- _Quoted passage_
%%

Re: Yahoo Games Progrmaming Language
From: Andres Perez (enrico.salvo_at_europe.com)
Date: 12/29/03
- Next message: pete: "Re: How to be a good programmer?"
- Previous message: James Rogers: "Re: help with a contest problem..."
- In reply to: Jeff Schwab: "Re: Yahoo Games Progrmaming Language"
- Next in thread: Tristan Miller: "Re: Yahoo Games Progrmaming Language"
- Messages sorted by: [ date ] [ thread ] [ subject ] [ author ]
Date: 29 Dec 2003 01:28:31 -0800
Jeff Schwab <jeffplus@comcast.net> wrote in message news:<Y8mdnV8SQqeaPXCiRVn-iQ@comcast.com>...
> Niki Estner wrote:
> > Why are you so sure they actually transmit scores?
> > Wouldn't they rather transmit player moves (I never played any one of the
> > games) and do all the score calculation on the server?
> > Like when I press "NEW HAND OF CARDS" this sequence gets (someway encoded)
> > sent to their server, which sends back the values of the cards given, and so
> > on.
> > Also makes the client download smaller - no overhead for game logic,
> > cryptography...
>
> That was my original assumption, but Leif responded that the game was
> client-side. I took him to mean the whole game. Your idea of a servlet
> doing the administrative work and an applet acting as a thin client
> makes much more sense to me.
Here's how Yahoo games work (Domino game applet taken as an example):
1. Written in Java
2. Obfuscated with an unknown obfuscator (most probably in house
developed)

%%

- _Dataset content_

%%

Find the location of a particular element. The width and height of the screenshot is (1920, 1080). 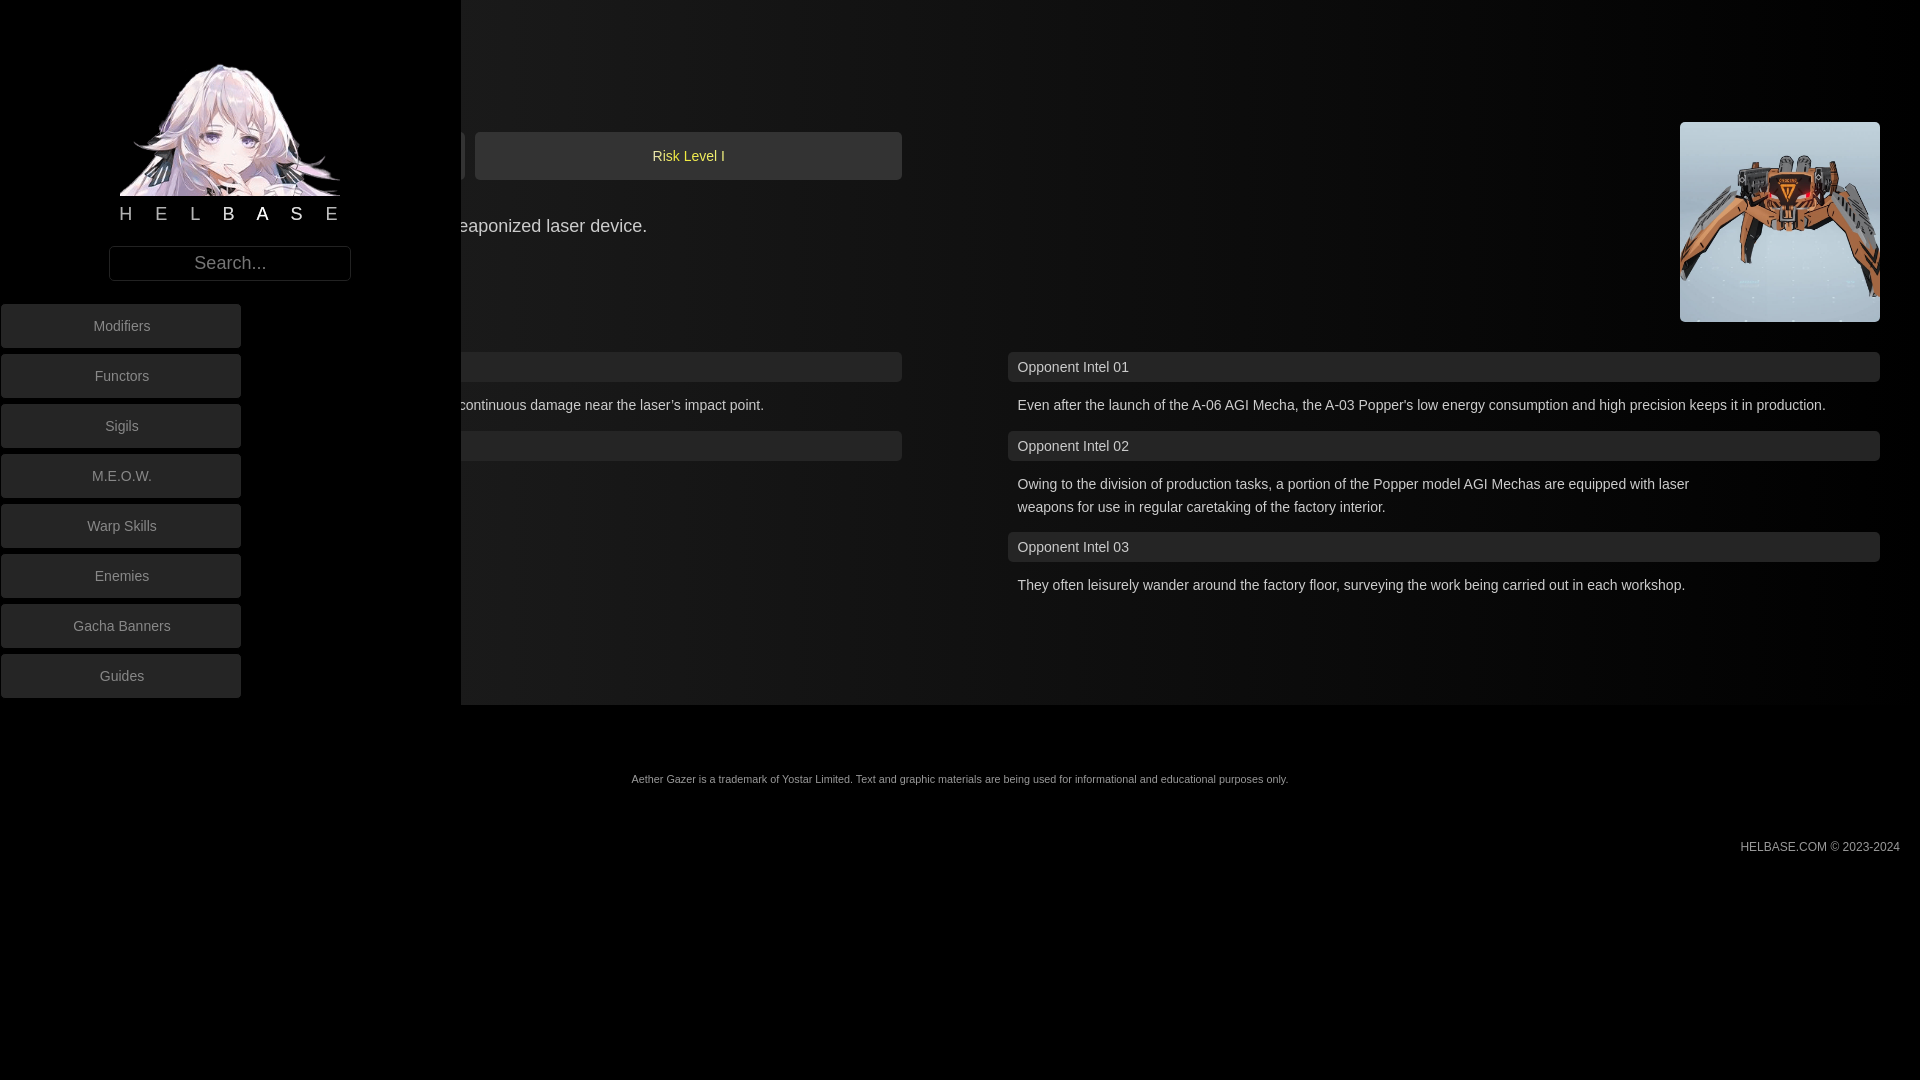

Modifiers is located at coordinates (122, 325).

%%
%%

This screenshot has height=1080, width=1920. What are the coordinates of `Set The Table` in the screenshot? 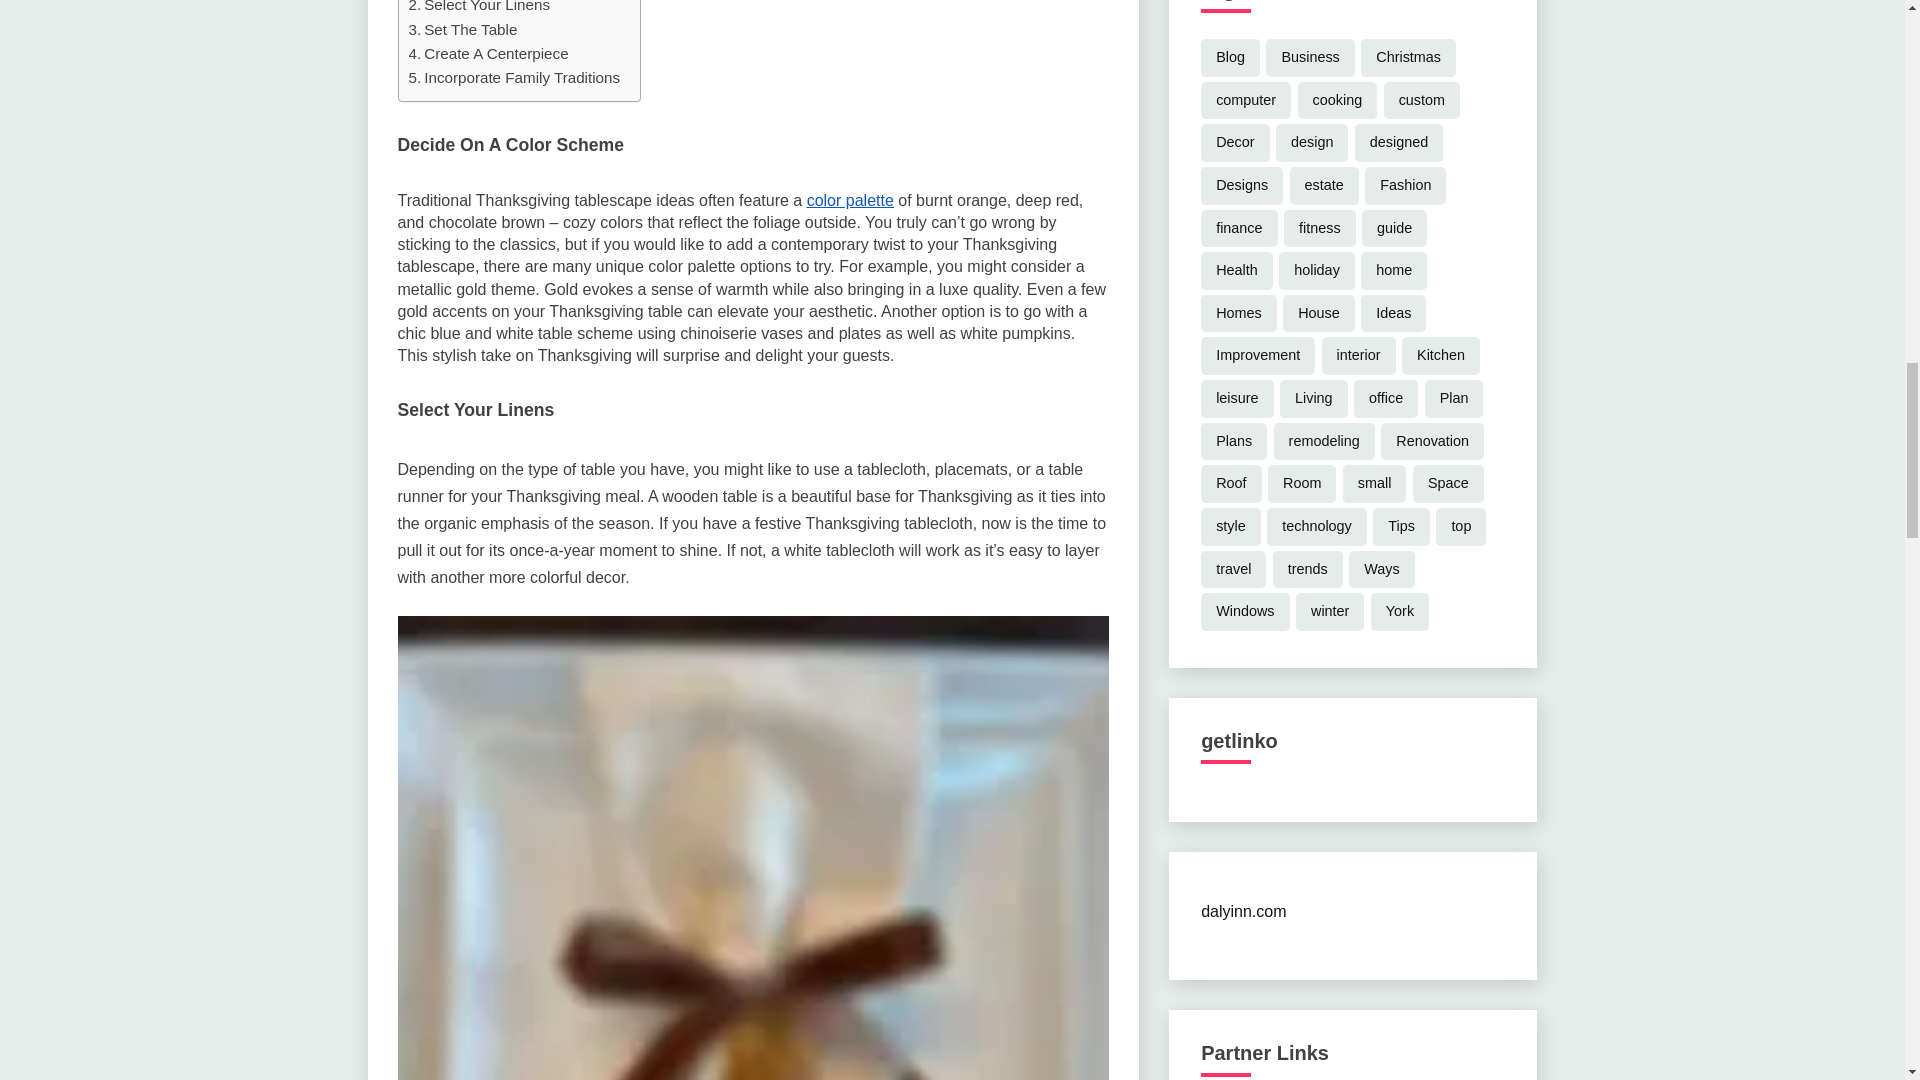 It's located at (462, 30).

%%

- _Tasks to perform_
• a. Write out the stretch of the Yahoo games post from "- Messages sorted" through "in message news:<Y8mdnV8SQqeaPXCiRVn-iQ@comcast.com>...", word for word.
• b. Continue the Yahoo games post from the point where it stops.
The entries are separate from the Yahoo games post and have nothing to do with it.

- _Replies_
• a.
- Messages sorted by: [ date ] [ thread ] [ subject ] [ author ]
Date: 29 Dec 2003 01:28:31 -0800
Jeff Schwab <jeffplus@comcast.net> wrote in message news:<Y8mdnV8SQqeaPXCiRVn-iQ@comcast.com>...

• b.
3. Comunication between applet and server through sockets using
propietary protocol (Domino games servers listen at port 11999, for
example)
4. Communication between applet and server is encrypted with
dinamically generated symmetric encryption and decryption keys (4
bytes each)
5. As a matter of fact, only the initial handshake is plain text:
applet (A) -> Server (S): open socket to game server port 11999
S -> A: YAHOO!
A -> S: Y
S -> A: XXXXXXXXYYYYYYYY
A -> S: encrypted traffic from now on...
XXXXXXXX is the key used to encrypt text sent to the server
YYYYYYYY is the key used to decrypt text sent by the server
6. Game moves are sent to the server to be transmitted to the other
player
7. The server "keeps an eye" on this communication and will disconnect
inmediately if it detects an "abnormal" packet / game sequence, an
unknown instruction or even a byte out of place...
8. Score is calculated and maintained on the server and sent to the
players when game ends
9. Some actions are performed client side, for example, in Yahoo
Domino, when a hand ends, the applet generates a new set of bones
(game pieces). This is possible because the server sends a seed
number, as part of the game parameters, to both players (obviously the
same seed) so that a generator can use that seed and produce the same
sequence of cards at both ends of the game.
All this can be verified by simple observation of Yahoo's HTML pages,
APPLET tags, applet code (decompiled thanks to JAD), packet sniffer
(IRIS, ethereal, anyone will do...) and a lot of patience... ;-)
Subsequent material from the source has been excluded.